Thyroid peroxidase (TPO) is the key enzyme involved in thyroid hormone synthesis. Autoantibodies to TPO (TPOAbs) are a hallmark of autoimmune thyroid disease (AITD). Here, we highlight recent progress over several years in understanding TPO biochemistry and function in various pathologies. TPO undergoes complex post-translational modifications as a dimer in endoplasmic reticulum during secretory pathway to apical membrane of thyrocytes. In silico modelling of TPO dimer has provided new information into the two enzyme active site regions and autoantigenic determinants. TPO and hydrogen peroxide generating DUOX and caveolin-1 form a complex known as thyroxisome to bring together in close proximity the components of hormone synthesis in apical membrane. Autoimmunity to TPO is characterised by autoantibodies and T cell reactivity in Hashimoto's disease and Graves' disease. TPOAbs are directed predominantly to two immunodominant determinants (IDR) termed IDR-A and IDR-B regions, with the latter antibodies more predominant in autoimmune disease. Strong genetic risk has been shown to be associated with TPOAbs for AITD development. A different antibody with unusual features of bispecificity for both TPO and thyroglobulin may play protective role in Hashimoto's disease. In the context of TPO biology in human cancer, thyroid tumor tissue and breast cancer differ in TPO expression and isoform composition. In thyroid cancer, TPO expression is decreased partly by the BRAF(V600E) mutation, with direct impact on significant hormone production. TPOAbs may play a protective role in breast cancer development. An understanding of TPO and its unique two enzymatic active sites and autoantigenic determinants continues to add new knowledge on the biochemistry and immunology of this enzyme.
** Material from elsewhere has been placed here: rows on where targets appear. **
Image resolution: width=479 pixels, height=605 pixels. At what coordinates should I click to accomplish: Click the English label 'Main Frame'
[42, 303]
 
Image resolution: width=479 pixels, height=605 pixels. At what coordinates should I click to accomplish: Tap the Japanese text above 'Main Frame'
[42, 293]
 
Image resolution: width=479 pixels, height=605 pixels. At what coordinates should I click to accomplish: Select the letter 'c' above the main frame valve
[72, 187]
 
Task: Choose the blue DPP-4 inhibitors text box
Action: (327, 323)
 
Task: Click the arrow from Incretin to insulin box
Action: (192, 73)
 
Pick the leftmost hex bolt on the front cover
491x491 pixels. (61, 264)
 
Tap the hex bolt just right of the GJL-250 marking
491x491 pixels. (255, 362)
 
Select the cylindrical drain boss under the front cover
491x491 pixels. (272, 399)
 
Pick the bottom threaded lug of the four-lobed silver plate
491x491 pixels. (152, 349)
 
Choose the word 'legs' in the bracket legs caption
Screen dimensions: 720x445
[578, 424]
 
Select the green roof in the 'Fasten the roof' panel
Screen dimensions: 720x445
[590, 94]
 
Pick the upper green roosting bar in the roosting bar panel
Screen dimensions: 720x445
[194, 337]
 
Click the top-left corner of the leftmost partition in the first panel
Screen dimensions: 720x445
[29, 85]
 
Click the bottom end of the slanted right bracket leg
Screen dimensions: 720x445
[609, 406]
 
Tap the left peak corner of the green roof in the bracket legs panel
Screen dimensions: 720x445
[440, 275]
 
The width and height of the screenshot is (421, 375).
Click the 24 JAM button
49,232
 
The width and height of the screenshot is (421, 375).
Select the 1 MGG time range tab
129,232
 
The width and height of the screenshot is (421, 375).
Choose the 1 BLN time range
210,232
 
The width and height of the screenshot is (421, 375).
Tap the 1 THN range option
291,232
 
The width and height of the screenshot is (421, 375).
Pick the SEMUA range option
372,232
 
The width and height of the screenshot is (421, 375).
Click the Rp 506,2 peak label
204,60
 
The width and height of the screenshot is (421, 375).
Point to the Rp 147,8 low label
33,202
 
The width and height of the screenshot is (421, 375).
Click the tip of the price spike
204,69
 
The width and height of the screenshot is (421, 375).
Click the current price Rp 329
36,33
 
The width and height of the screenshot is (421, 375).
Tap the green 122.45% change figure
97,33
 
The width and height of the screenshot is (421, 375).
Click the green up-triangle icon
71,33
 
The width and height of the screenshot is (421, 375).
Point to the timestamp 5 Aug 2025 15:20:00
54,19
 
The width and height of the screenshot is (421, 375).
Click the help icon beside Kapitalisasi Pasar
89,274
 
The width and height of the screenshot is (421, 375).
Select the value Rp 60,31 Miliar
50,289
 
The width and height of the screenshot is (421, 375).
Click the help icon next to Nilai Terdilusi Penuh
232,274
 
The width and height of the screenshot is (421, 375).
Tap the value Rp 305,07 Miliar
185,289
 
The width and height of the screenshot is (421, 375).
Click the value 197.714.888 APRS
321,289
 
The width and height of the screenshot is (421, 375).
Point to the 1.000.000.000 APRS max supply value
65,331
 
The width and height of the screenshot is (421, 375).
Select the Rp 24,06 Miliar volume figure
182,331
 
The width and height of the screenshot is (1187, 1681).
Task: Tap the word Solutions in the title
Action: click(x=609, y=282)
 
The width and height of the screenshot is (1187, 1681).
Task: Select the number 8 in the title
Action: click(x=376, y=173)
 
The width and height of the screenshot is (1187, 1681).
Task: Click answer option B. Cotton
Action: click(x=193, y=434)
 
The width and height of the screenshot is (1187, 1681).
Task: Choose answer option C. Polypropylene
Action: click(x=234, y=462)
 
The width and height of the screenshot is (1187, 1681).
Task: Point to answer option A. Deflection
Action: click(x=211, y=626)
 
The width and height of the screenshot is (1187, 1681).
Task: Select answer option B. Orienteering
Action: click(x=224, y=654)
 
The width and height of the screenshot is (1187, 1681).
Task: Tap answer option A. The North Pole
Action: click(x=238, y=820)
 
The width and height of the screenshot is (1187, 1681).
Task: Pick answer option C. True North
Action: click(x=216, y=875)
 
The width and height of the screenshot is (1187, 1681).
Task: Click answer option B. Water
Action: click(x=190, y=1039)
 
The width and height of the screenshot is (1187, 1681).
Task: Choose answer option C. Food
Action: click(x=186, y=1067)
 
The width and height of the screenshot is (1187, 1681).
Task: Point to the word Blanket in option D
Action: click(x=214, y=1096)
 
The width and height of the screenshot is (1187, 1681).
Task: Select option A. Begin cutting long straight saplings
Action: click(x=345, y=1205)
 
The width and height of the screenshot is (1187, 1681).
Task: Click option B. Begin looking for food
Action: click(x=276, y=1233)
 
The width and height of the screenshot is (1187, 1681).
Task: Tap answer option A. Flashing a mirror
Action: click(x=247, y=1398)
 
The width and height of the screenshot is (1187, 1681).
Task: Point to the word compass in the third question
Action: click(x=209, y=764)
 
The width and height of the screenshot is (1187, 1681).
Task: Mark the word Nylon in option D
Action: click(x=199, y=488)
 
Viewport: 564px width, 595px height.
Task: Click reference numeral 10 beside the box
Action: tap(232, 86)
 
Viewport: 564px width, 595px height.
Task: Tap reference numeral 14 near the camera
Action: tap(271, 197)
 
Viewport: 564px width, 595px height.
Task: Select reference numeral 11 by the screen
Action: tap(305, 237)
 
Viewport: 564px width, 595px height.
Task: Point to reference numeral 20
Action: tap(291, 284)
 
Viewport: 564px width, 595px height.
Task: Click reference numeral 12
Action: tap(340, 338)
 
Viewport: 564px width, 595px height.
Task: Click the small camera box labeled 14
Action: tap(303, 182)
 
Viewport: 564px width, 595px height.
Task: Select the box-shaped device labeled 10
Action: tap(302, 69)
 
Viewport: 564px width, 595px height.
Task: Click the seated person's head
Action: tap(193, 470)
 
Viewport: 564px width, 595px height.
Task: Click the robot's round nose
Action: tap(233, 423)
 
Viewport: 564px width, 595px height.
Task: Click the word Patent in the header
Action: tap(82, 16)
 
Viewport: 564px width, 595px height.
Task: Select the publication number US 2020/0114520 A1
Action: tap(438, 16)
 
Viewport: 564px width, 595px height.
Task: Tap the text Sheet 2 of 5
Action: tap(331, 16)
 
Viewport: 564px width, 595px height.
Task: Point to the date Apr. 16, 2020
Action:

甲状腺过氧化物酶（TPO）是参与甲状腺激素合成的关键酶。TPO自身抗体（TPOAbs）是自身免疫性甲状腺疾病（AITD）的标志。在这里，我们重点介绍了近年来在了解TPO生物化学和各种病理学功能方面的最新进展。TPO经历复杂的翻译后修饰，成为内质网的二聚体，并分泌到甲状腺细胞的顶膜。在计算机上TPO二聚体的建模为两个酶活性位点区域和自身抗原决定簇提供了新信息。TPO和产生过氧化氢的DUOX和Caveolin-1形成一种复合物，称为甲状腺溶酶体，可将顶端膜中激素合成的各个组分紧密结合在一起。对TPO的自身免疫的特征在于桥本病和Graves病中的自身抗体和T细胞反应性。TPOAb主要针对两个称为IDR-A和IDR-B区域的免疫决定簇（IDR），后一种抗体在自身免疫性疾病中更为主要。业已证明，强烈的遗传风险与AITD发育的TPOAb相关。具有不同的TPO和甲状腺球蛋白双特异性特征的不同抗体可能在桥本氏病中起保护作用。在人类癌症中的TPO生物学方面，甲状腺肿瘤组织和乳腺癌在TPO表达和同工型组成方面有所不同。在甲状腺癌中，BRAF（V600E）突变会部分降低TPO的表达，直接影响大量激素的产生。TPOAb可能在乳腺癌的发展中起保护作用。对TPO及其独特的两个酶活性位点和自身抗原决定簇的了解继续为该酶的生物化学和免疫学增加了新的知识。